Morning Medieval Miscellany

I'll have some guests for a few days beginning tomorrow, so everyone try not to write anything interesting about the Middle Ages for the next week, OK?
  • Steven Till asks what we think about Christian Bale as Robin Hood.
  • Mary Kate Hurley has a post about Beowulf and love, or the lack thereof. I'm with MKH on this one -- I'm not feeling the love.
  • News for Medievalists has several new posts, including one telling us that Dante is no longer exiled from Florence. If they really meant it, they'd exhume him, clone him, and then make the clone mayor.
  • The Naked Philologist has a few new posts as well, including one on "The Humerous Later Life of St. Æðelðrið," a post on Templar trial papers, and a bleg for feedback on a paper proposal about Archbishop Wulfstan. My own opinion: The paper looks quite interesting, but I think Wulfstan is so cool that I'd listen to a paper speculating on Wulfstan's favorite color, so I'm not the most objective judge. Being as objective as possible, though, it looks pretty good to me.
  • Jonathan Jarrett has a post on problems working with charters of Cluny, and includes this phrase I intend to steal in the future: "Preservation by neglect."
  • OK, this isn't really medieval, but the word "dwarf" made it appear on my fantasy mytho-medieval radar. This article really ticks me off -- how is it relevant that the woman was a dwarf? The subtext of the piece seems to be something like: "Hey, look at that! A dwarf pimp! I wonder if she whistles while she pimps? *snicker* Let's now all imagine kinky sex with dwarves!" The dwarfism has nothing at all to do with the charges against her ... they just seem to have thrown it in for puerile interest.
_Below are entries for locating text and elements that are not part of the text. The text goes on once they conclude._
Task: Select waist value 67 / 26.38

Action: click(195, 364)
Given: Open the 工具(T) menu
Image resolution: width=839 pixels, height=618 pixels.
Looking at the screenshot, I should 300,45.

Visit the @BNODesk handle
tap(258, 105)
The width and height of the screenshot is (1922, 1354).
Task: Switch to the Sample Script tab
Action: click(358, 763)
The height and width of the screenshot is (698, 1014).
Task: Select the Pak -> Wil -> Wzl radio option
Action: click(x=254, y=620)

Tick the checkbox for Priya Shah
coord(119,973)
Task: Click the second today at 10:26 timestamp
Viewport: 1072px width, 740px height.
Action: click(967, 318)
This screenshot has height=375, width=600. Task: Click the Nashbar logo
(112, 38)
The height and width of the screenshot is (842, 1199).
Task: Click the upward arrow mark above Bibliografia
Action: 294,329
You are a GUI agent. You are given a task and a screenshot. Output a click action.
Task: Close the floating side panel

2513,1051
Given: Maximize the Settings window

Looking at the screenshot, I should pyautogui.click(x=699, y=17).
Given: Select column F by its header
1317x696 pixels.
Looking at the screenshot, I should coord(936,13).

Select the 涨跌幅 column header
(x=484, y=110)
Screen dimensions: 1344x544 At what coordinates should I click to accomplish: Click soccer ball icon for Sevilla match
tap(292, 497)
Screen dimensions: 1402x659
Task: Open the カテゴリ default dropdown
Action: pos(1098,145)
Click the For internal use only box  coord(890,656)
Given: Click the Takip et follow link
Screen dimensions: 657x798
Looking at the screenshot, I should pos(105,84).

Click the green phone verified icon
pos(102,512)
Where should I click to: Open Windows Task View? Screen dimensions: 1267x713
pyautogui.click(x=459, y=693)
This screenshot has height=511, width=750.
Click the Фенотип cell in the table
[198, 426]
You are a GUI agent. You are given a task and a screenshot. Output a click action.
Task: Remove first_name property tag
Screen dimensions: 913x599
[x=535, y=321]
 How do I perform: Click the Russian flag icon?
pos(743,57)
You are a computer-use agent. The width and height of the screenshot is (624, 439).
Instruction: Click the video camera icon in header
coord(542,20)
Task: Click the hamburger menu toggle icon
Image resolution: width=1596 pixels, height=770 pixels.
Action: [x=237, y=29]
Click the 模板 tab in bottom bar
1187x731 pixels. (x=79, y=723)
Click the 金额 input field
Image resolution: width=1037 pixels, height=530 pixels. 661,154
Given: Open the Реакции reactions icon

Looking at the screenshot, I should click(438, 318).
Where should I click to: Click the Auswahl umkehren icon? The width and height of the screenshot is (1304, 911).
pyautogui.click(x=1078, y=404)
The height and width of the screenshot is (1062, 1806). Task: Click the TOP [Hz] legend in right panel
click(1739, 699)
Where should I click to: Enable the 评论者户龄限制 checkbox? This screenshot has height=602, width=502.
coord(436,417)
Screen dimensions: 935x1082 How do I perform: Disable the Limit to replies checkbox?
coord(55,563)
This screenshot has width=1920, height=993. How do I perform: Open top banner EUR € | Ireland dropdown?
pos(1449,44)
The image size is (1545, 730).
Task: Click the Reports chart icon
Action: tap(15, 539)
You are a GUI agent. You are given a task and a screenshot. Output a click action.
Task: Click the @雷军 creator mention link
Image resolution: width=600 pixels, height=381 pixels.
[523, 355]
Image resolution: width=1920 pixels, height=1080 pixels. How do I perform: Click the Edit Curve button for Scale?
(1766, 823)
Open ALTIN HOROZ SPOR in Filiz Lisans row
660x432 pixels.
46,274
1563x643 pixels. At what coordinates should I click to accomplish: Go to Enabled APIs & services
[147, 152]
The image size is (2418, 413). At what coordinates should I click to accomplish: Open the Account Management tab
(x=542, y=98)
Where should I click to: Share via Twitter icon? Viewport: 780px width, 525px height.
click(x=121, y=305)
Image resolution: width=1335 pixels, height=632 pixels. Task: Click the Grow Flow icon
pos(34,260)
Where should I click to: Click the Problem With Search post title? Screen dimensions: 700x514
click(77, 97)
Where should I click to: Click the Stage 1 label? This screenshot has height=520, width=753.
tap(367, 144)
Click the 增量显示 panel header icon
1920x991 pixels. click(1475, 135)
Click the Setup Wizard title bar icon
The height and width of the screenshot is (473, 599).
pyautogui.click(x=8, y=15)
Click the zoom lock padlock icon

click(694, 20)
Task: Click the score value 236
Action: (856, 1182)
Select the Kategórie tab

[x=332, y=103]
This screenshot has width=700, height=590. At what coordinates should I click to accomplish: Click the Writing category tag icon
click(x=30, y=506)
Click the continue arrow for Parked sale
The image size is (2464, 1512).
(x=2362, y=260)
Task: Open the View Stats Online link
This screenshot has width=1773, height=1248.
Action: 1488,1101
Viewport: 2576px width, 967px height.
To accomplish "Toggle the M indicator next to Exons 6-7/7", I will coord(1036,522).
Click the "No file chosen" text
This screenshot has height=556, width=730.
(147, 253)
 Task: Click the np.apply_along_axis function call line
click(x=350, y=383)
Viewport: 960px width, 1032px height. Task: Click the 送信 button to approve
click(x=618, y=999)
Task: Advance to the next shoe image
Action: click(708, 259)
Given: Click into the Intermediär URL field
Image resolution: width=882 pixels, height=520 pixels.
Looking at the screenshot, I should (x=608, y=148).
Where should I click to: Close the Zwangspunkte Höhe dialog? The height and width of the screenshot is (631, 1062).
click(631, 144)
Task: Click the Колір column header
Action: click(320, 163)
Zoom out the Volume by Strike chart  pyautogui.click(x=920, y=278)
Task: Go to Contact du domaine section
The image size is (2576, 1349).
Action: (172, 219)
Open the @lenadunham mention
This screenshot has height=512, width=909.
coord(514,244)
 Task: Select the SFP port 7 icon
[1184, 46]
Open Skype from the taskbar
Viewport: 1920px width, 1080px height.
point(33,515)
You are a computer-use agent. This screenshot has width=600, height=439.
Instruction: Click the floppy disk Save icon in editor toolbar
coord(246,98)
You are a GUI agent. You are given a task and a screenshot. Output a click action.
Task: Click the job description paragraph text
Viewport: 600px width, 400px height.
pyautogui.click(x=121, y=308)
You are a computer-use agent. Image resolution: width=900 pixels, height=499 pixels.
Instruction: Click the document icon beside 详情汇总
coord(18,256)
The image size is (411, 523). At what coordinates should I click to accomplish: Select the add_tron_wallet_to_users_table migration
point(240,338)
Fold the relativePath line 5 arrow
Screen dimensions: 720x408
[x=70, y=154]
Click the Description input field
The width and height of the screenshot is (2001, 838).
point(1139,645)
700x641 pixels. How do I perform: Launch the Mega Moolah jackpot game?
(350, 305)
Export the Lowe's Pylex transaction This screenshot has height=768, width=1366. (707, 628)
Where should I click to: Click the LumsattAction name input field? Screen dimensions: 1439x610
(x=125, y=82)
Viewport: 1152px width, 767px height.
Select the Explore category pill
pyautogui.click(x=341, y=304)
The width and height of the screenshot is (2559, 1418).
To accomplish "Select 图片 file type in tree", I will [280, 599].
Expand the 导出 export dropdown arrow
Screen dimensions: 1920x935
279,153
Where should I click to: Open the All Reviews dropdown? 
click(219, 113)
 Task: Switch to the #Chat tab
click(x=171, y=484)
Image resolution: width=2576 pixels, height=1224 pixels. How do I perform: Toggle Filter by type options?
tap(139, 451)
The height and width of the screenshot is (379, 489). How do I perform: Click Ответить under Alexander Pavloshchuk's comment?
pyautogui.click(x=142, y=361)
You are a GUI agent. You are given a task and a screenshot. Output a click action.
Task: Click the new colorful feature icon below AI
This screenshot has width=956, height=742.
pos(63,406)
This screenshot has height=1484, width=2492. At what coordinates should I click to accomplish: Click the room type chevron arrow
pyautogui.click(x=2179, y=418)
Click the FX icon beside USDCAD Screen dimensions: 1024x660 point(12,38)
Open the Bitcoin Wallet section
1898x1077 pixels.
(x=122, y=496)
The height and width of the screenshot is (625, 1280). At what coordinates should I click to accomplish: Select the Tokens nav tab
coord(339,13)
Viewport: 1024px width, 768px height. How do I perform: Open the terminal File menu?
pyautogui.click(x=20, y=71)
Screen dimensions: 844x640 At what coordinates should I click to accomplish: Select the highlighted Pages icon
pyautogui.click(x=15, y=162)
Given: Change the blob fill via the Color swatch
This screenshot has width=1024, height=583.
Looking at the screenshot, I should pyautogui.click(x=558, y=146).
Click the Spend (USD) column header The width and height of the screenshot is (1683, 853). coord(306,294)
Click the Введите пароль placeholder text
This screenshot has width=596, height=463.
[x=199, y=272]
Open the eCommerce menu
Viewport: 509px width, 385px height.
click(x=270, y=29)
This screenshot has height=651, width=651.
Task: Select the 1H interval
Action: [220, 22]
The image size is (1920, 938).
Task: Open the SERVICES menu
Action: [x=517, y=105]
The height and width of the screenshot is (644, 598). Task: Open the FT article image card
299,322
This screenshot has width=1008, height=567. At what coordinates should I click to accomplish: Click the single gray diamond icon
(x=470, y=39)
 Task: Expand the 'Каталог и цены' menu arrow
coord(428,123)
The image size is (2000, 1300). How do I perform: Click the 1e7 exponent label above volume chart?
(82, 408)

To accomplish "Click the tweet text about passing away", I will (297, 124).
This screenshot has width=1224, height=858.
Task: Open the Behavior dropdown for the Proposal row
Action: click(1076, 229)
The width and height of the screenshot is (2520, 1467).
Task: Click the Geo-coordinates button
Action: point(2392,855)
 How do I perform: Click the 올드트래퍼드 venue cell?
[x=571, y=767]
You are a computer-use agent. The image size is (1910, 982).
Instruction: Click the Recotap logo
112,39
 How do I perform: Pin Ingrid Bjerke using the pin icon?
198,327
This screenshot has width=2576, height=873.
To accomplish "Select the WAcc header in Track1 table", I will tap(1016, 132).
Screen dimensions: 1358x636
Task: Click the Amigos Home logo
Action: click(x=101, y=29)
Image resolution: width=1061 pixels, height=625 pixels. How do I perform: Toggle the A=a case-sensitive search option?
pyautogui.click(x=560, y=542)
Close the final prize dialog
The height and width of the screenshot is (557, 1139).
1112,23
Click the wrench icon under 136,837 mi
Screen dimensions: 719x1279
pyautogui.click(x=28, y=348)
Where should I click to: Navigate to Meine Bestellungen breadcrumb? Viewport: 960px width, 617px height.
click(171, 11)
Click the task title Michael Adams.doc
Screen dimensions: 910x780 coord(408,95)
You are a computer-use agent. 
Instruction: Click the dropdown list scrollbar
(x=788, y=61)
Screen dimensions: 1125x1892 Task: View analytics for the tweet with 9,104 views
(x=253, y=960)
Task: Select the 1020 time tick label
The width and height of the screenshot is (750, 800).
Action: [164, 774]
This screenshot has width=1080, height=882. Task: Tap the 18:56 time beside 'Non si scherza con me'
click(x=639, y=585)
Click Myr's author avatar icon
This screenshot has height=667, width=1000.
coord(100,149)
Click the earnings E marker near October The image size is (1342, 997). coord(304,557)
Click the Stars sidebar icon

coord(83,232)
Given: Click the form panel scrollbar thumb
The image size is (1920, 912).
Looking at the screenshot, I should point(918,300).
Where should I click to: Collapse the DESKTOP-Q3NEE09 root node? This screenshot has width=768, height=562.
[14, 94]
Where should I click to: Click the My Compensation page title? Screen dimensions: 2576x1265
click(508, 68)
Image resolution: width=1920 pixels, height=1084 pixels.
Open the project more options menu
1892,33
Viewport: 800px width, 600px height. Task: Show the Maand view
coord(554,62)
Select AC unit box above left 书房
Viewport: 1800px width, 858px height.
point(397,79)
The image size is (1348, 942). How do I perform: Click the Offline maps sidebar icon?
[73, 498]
Ever have one of those days that you despair about how much there is to know about the Middle Ages, and how easy it is to forget? Yesterday I stared for five minutes looking at a poem that I used to be able to sight-read, and now I was stumped in the first 10 lines and had to look in the glossary. Sure, as soon as I saw the word, I smacked myself in the forehead and immediately remembered it, but there's just so much to forget, you know?